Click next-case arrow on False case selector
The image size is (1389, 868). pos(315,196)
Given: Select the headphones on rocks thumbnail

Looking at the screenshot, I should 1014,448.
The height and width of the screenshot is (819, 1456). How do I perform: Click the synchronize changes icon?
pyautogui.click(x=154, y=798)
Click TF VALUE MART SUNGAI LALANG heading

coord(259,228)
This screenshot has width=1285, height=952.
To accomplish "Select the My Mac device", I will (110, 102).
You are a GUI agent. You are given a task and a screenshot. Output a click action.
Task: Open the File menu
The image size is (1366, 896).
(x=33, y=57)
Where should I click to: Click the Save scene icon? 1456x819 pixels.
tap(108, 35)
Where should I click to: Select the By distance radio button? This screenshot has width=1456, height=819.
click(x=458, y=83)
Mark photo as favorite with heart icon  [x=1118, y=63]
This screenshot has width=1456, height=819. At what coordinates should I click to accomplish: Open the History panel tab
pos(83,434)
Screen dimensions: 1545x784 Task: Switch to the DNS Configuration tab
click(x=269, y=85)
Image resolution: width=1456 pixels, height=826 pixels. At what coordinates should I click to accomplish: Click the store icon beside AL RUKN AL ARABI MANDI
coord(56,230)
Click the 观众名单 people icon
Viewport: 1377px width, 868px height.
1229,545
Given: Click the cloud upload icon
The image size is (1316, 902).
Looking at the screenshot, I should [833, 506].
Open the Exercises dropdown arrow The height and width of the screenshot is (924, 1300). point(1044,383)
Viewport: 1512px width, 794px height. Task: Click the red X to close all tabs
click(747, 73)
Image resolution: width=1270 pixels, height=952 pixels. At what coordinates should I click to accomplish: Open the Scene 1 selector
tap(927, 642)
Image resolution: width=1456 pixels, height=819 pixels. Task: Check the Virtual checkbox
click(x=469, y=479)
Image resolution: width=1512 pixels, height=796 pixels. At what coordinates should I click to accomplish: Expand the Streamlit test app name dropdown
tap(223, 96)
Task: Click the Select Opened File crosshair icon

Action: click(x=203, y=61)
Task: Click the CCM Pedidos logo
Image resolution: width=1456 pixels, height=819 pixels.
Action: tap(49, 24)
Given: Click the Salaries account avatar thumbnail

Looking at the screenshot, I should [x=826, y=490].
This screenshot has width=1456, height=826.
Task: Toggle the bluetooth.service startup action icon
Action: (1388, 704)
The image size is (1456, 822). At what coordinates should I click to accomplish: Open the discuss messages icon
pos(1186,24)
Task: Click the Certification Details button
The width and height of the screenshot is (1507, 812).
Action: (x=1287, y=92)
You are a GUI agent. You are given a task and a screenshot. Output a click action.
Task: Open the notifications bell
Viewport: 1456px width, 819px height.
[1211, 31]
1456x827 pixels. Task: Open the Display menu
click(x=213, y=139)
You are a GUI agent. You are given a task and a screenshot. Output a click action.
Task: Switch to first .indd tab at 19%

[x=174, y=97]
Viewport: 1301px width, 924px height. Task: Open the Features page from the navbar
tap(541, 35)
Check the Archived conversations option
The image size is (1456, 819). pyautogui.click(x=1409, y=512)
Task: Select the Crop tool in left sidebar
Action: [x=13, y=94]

**Task directions**
The exact lines from the one containing "Viewport: 1456px width, 819px height." through the end of the listing above are the expected output; include nothing else.

**Reply**
Viewport: 1456px width, 819px height.
[1211, 31]
1456x827 pixels. Task: Open the Display menu
click(x=213, y=139)
You are a GUI agent. You are given a task and a screenshot. Output a click action.
Task: Switch to first .indd tab at 19%

[x=174, y=97]
Viewport: 1301px width, 924px height. Task: Open the Features page from the navbar
tap(541, 35)
Check the Archived conversations option
The image size is (1456, 819). pyautogui.click(x=1409, y=512)
Task: Select the Crop tool in left sidebar
Action: [x=13, y=94]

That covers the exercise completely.